I loaded half a container of spinach in a large-size GreenBag, then I folded the top of the bag over to close it as instructed. Despite patting the unwashed spinach dry to minimize starting moisture, the bags bloomed with condensation, and even during the days the spinach would’ve been edible, it was wet. While the spinach was still fine on day three, by day six, I noticed a slight musty smell and multiple slimy, dark leaves, so I’m calling it eliminated on day four.

Later, I discovered that GreenBags instructions do ask you to wipe condensation out of the bag with a paper towel when it appears. While this may have increased the shelf life of the spinach, it’s also much more upkeep than any of the other solutions on this list, so the results as-tested reflect an apples-to-apples level of effort.

Eliminated: the OXO GoodGrips GreenSaver Produce Keeper

How long did the spinach last? About 10 days.

The OXO GoodGrips GreenSaver Produce Keeper is a produce storage container with three distinct features. A removable basket is intended to encourage airflow and stop the build up of moisture. A carbon filter, which must be replaced about every 90 days or so, is supposed to absorb ethylene gas. And an adjustable vent can be left open or closed to customize “humidity levels”.

If all of this sounds expensive, that’s because it is: the five-quart version goes for $26, and a four-pack of filters is $13.

I set the vent lid in the “closed” position, which OXO suggests for leafy greens, and also dried the spinach for this batch a bit with paper towels, since it seemed wetter than usual.

The spinach inside was still edible on day nine, but I had to eliminate it on day 12, because the leaves were much softer, emitting a bit of an unpleasant smell, and exhibited more bruising and slimy leaves. I’m calling day 10 the final day.

Eliminated: the mason jar method

How long did the spinach last? About 13 days.

This method I found in a TikTok video involves storing spinach in a mason jar along with two layers of paper towels: one below the spinach and one above, then sealing it and storing it upside down.

While the mason jar method made it past the day 12 checkpoint, it was the stinkiest of any contenders that made it to day 14. In fact, it emitted a foul, sour smell I’d never encountered before.
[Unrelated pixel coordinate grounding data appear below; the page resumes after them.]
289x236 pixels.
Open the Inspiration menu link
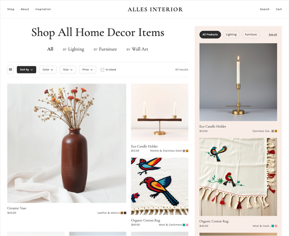pos(43,9)
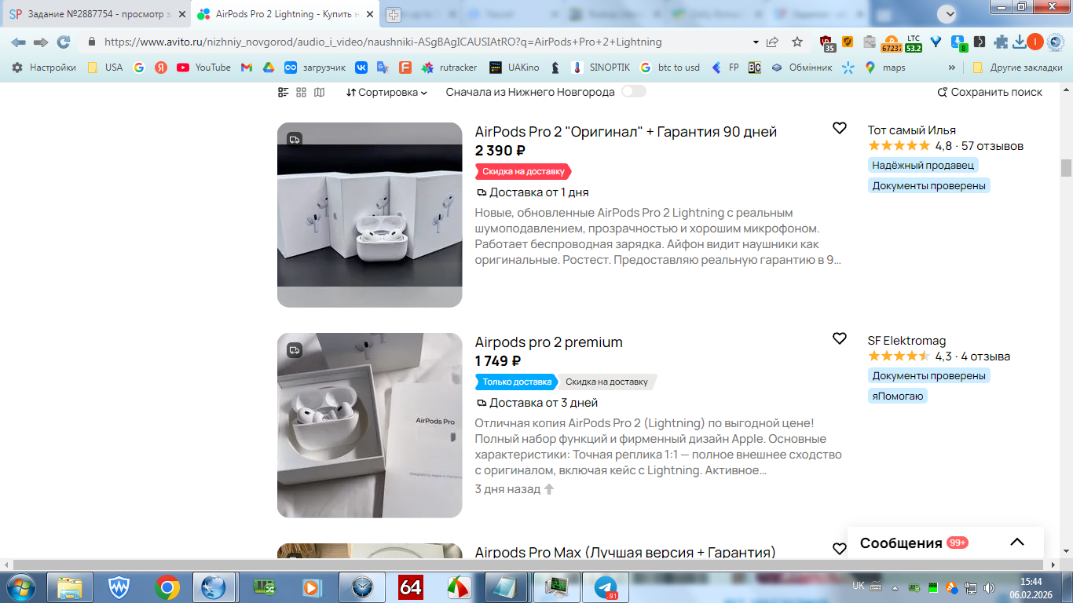Click the horizontal scrollbar at bottom
The height and width of the screenshot is (603, 1073).
click(x=525, y=565)
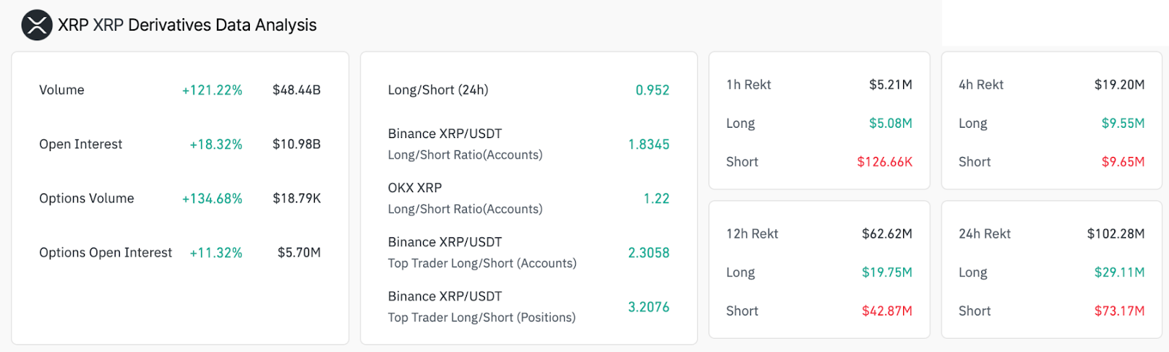Click XRP Derivatives Data Analysis heading
Viewport: 1169px width, 352px height.
(187, 26)
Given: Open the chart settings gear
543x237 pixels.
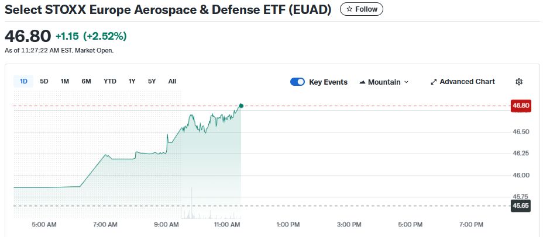Looking at the screenshot, I should tap(518, 82).
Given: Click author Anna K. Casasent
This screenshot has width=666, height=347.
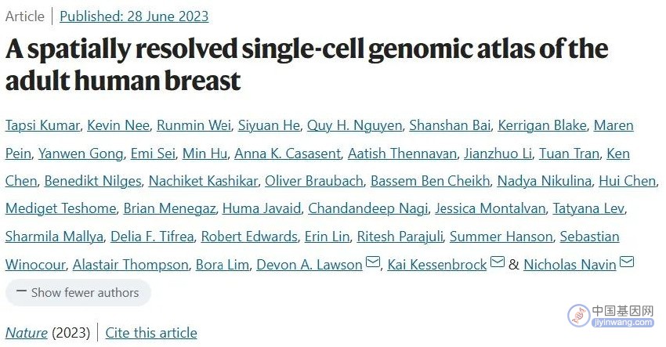Looking at the screenshot, I should pyautogui.click(x=288, y=154).
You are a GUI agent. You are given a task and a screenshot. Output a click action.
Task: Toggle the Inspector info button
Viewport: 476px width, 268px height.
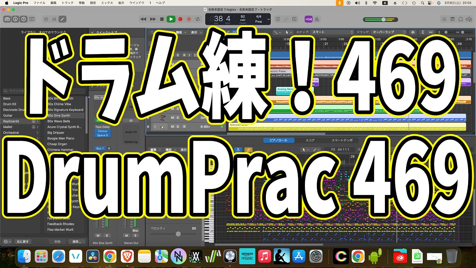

I think it’s safe to say they stayed relatively fresh for aboutr 13 days.

Runner-up: Bee’s Wrap beeswax wraps

How long did the spinach last? About 13 days.

Beeswax wraps are a reusable alternative to plastic cling wrap, made from beeswax-coated cloth. While they cost more than their plastic cousins, they can be washed and reused, and they’re supposed to last up to a year.

The $13 Bee’s Wrap brand I purchased included one large and one medium sheet. For this test, I folded and sealed the large wrap into a pouch, stuffed the spinach inside, folded it closed, and sealed it with the pressure and warmth of my hands.

Though Bee’s Wrap made it to the day 14 check-in, I’m declaring the spinach’s time of death as day 13, the day after I last observed it having a fresh and clean smell. By day 14, the spinach had very soft leaves, very little crispness left, and a slight musty smell that couldn’t be ignored.

On the plus side, the storage pouch created from the Bee’s Wrap wrap sheet held its shape for the full 14 days and the seams stayed sealed pretty well the whole time, without being difficult to open up when needed. I could see them being useful for cheese, sandwiches, and leftovers.

The best method for extending spinach shelf life: paper towel trick

How long did the spinach last? The full 14 days.

It’s a simple concept: place a paper towel on top of your spinach and inside the clamshell container it comes in, close it, then flip it upside down. I followed this YouTube video from Jerry James Stone, but the same tip popped up in plenty of other places.

The outcome was surprising. Although the container often had condensation inside and some wet spinach leaves, for the most part, most of the spinach remained fresh the whole time. Even after 14 days, it had little to no smell and retained at least some of its crispness. Like all of the other methods tested, some slimy and decaying leaves did appear, but this method produced the least amount of decay. For a method that requires both the least work and the least investment, it’s hard to ask for a better outcome.